The Independence constitution contained a provision requiring the Zimbabwean government to honour pension obligations due former servants of the Rhodesian state. This obligation included payment in foreign currency to pensioners living outside Zimbabwe (almost all white). Pension payments were made until the 1990s, but they then became erratic and stopped altogether in 2003.

White communities in African countries suffered a variety of fates in the post-colonial period. In many countries (e.g. Kenya, Namibia and Botswana) the white communities survived and actually grew in number. In two particular cases, Algeria and Zimbabwe, the previously large European communities have shrunk.
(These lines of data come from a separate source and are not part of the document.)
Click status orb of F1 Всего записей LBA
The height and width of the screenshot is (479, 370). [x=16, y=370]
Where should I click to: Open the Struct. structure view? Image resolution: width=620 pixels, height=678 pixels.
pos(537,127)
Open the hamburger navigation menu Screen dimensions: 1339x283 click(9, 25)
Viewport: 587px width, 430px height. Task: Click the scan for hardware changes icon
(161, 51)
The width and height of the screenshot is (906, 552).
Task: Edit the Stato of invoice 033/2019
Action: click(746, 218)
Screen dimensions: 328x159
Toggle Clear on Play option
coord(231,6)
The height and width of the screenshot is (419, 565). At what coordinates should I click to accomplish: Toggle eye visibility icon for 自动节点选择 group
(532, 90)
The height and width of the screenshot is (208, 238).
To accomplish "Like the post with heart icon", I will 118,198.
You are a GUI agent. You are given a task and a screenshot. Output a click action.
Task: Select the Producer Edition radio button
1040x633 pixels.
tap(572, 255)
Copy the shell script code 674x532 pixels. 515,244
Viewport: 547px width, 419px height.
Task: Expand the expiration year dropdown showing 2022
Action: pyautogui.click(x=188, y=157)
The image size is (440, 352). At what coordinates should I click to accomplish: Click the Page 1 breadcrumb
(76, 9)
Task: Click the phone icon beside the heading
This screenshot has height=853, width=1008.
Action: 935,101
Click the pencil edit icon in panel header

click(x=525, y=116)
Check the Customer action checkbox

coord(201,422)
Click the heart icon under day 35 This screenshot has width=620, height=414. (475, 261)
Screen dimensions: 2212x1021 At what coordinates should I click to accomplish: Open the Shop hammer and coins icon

In both these last cases, the white communities had put up a fight against decolonisation and many white people found it difficult to adjust to the realities of the world they found themselves in after independence. Many neutral observers feel that the failure of some newly independent African countries and their white minorities to come to terms with one another was to the mutual disadvantage of both parties. For example, expatriate white farmers and hoteliers from Zimbabwe have done much to revive agriculture and develop tourism in neighbouring Zambia. Although much depleted in numbers, white Zimbabweans continue to play a leading role in the country's economic and political life.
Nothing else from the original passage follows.